> Given request
Replace "subtitle" with "caption" in the material, from the line containing "Given: Click the" through the end of the material, and reproduce those lines with nothing else changed. Leave the pictures out.

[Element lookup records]
____

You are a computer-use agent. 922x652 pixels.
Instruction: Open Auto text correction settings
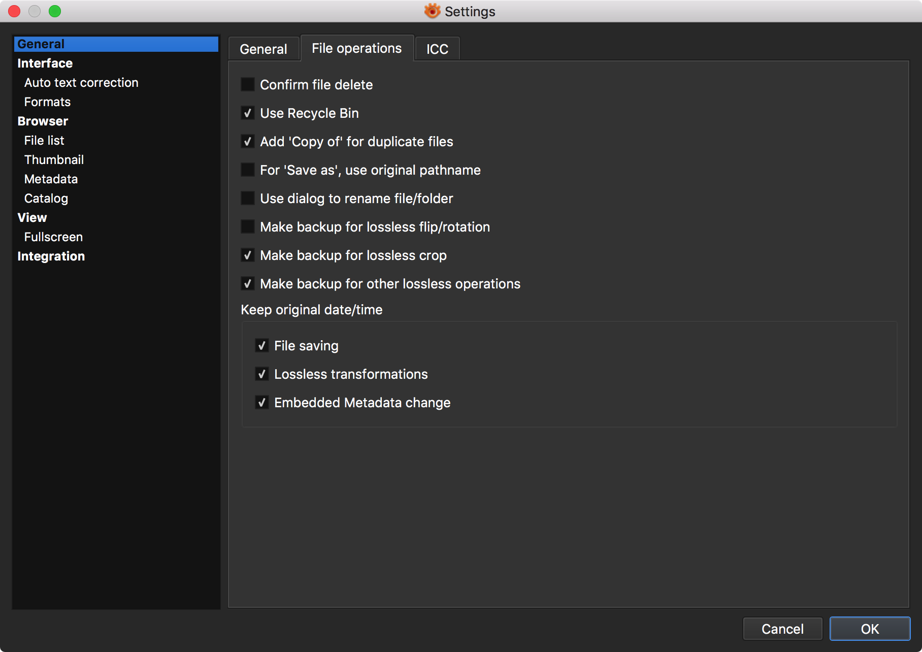click(x=81, y=83)
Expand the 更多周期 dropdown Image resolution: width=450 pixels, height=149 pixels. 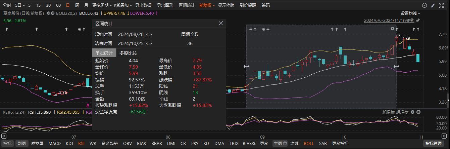pyautogui.click(x=101, y=5)
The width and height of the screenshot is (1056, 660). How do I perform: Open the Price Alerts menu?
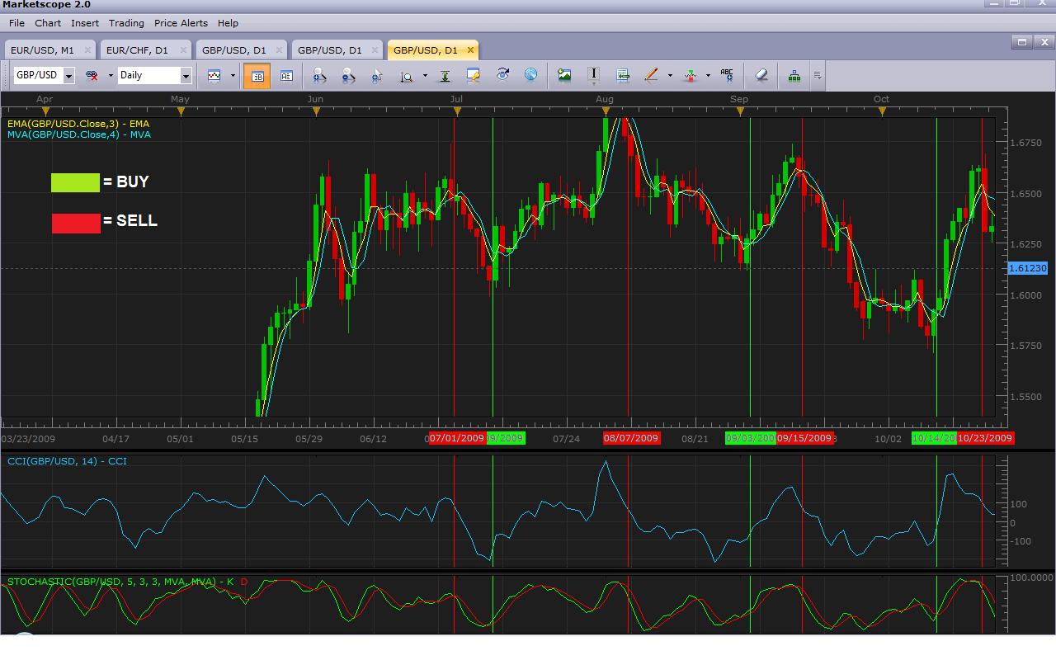[x=181, y=23]
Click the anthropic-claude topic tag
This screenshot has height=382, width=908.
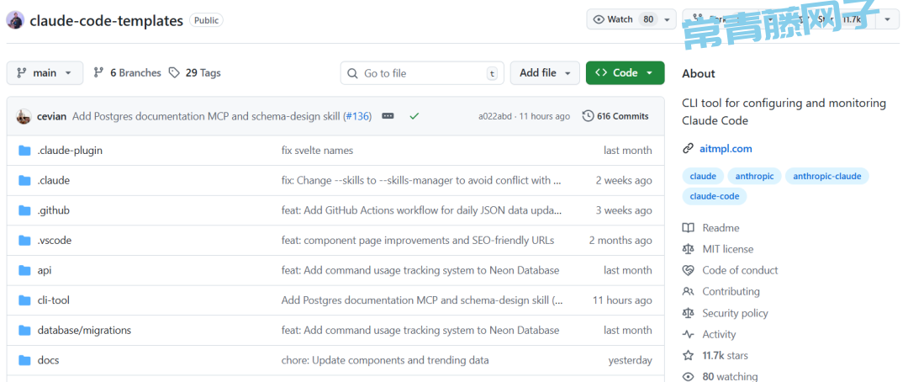tap(826, 176)
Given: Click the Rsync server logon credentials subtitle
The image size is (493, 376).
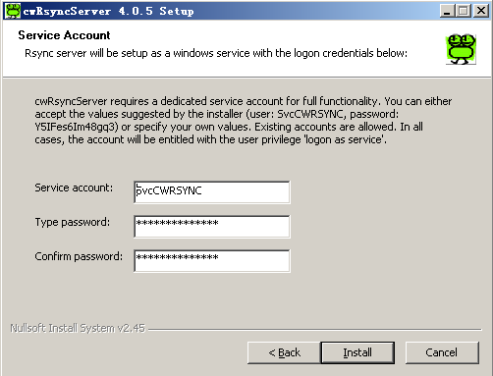Looking at the screenshot, I should pyautogui.click(x=216, y=53).
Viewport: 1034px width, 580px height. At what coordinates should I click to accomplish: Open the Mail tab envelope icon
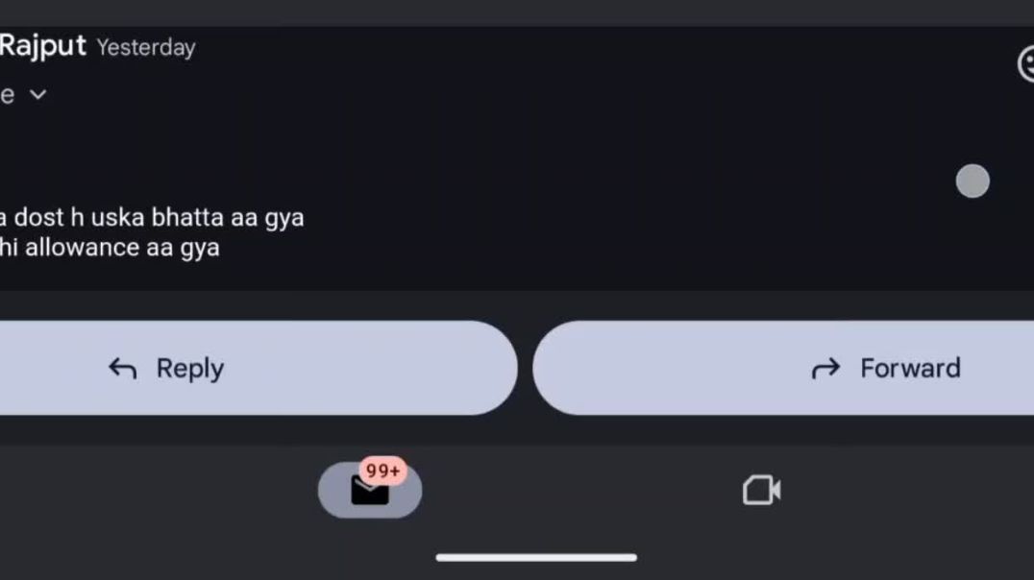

____

> Response below
Given: Click the Rsync server logon credentials caption
The image size is (493, 376).
Looking at the screenshot, I should pyautogui.click(x=216, y=53).
Viewport: 1034px width, 580px height. At what coordinates should I click to accomplish: Open the Mail tab envelope icon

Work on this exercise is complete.